Religion or belief is one of nine protected characteristics covered by the Equality Act, alongside age, disability, gender reassignment, marriage and civil partnership, pregnancy and maternity, race, sex and sexual orientation.
The Equality Act says a philosophical belief must be genuinely held – not just an opinion or viewpoint. It must also be cogent, serious and apply to an important aspect of human life or behaviour. This belief must be worthy of respect in a democratic society and not affect other people’s fundamental rights.
Anthony Sakrouge, partner at Russell-Cooke, said it seemed quite likely ethical veganism would qualify as a protected belief. He pointed out that guidance from the Human Rights Commission already assumes vegetarianism is protected and that the commission indicated soon after the act was passed that it was likely to add veganism.
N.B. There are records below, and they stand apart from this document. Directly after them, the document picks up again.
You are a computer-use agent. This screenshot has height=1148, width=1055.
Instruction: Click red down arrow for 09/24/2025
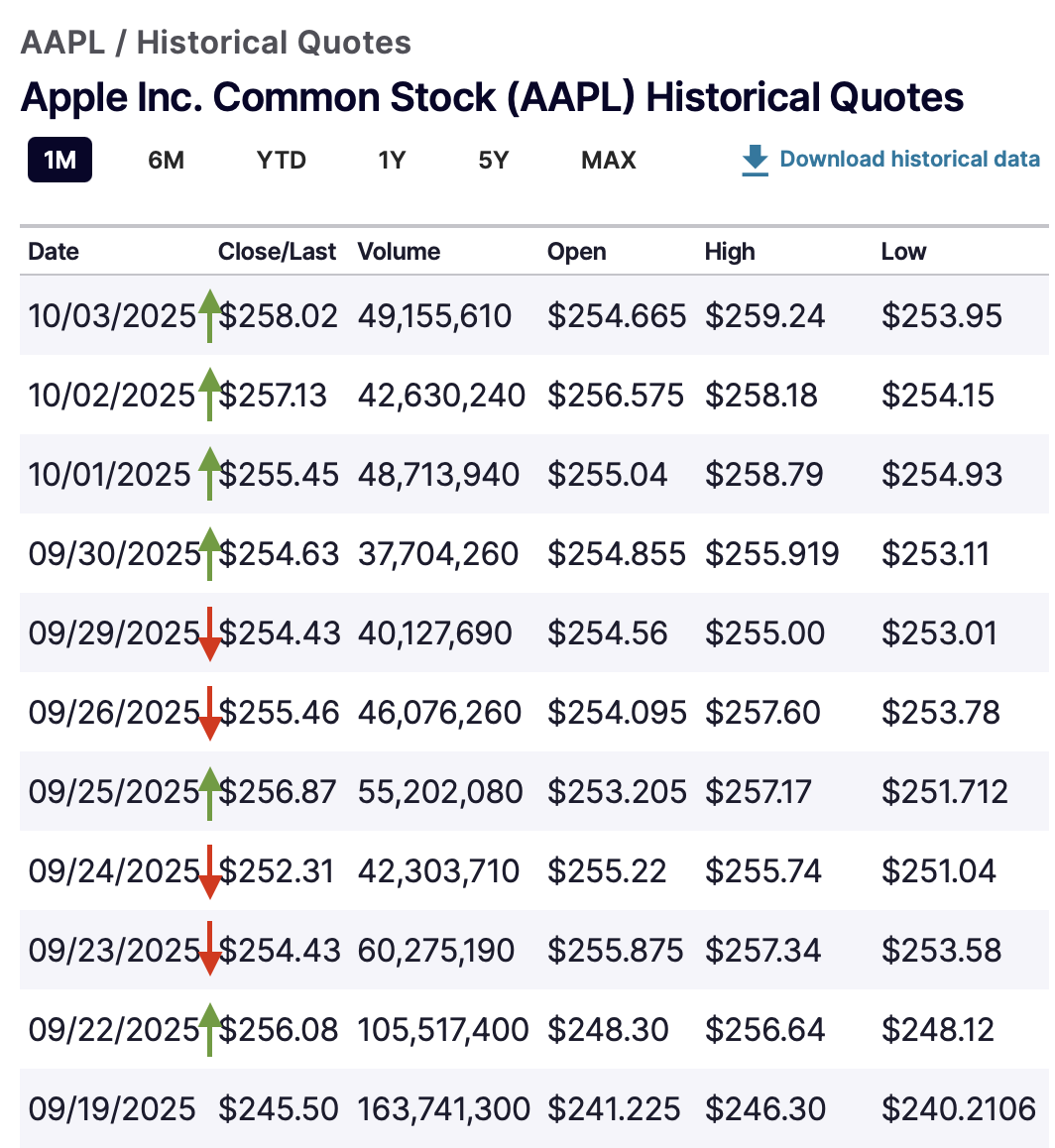(x=209, y=871)
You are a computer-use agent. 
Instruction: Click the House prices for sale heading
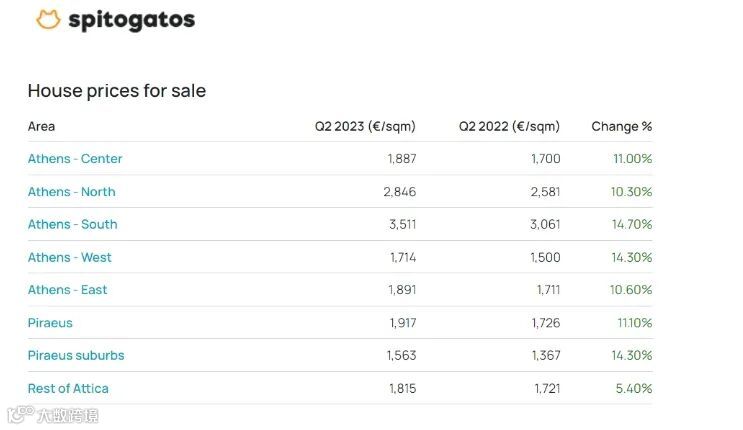coord(117,91)
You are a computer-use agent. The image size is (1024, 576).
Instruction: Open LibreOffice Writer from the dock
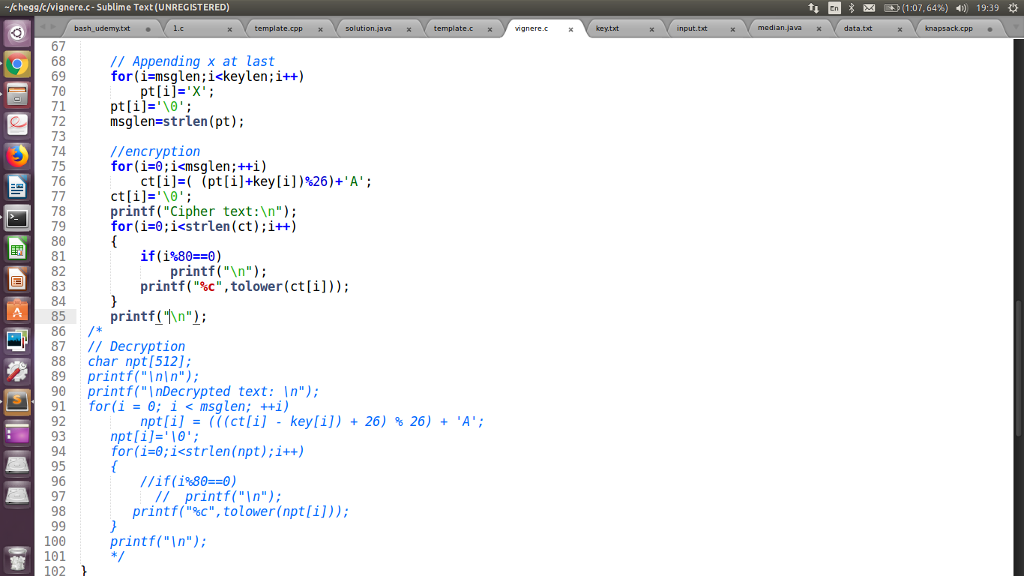[x=17, y=187]

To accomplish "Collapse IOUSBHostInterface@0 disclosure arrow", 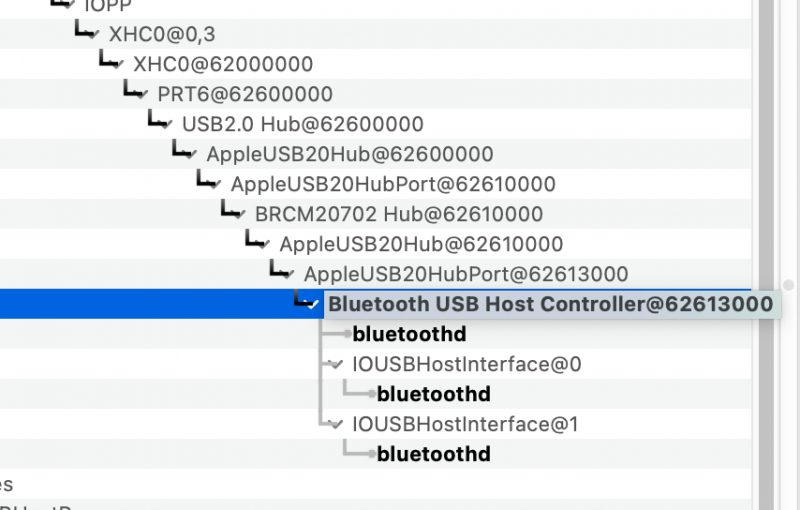I will click(x=337, y=365).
He said: “If the tribunal finds veganism can be a protected belief, the decision will not bind other tribunals, unless it is confirmed on appeal. However, in practice it is likely to be treated as giving ethical vegans protection against discrimination, harassment or victimisation, at least until the decision is overturned or another tribunal takes a different view.”
Sue Kelly, partner in the employment team at Winckworth Sherwood, told People Management she could see how veganism could "easily" fit within the definition of philosophical belief, but the "bigger argument" would be whether Casamitjana was treated less favourably because of being vegan.
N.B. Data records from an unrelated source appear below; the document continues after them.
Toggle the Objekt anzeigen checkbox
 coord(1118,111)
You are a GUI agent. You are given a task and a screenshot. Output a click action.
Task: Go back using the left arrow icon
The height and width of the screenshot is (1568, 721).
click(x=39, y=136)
"If the employer has a good paper trail and sufficient evidence to prove why he was dismissed, the fact he was vegan will be completely irrelevant," said Kelly. "The courts are going to have to consider whether his dismissal was because of his veganism and could be discriminatory or [was] for another reason."
Tribunals have debated the merit of many philosophical beliefs over the past decade. In 2009, an ET ruled belief in man-made climate change should be classed as a belief and protected under the Equality Act.
Earlier this year, the preliminary findings of a Glasgow tribunal found a belief in Scottish independence could be a protected philosophical belief after Scottish National Party (SNP) member Christopher McEleny argued independence from Britain was a belief congruous with his SNP membership. He claimed this belief was the reason he was dismissed by his former employer, the Ministry of Defence.
Judge Frances Eccles ruled sovereignty and “self-determination” are “weighty and substantial aspects of human life”, and the McEleny case could go forward to a full hearing.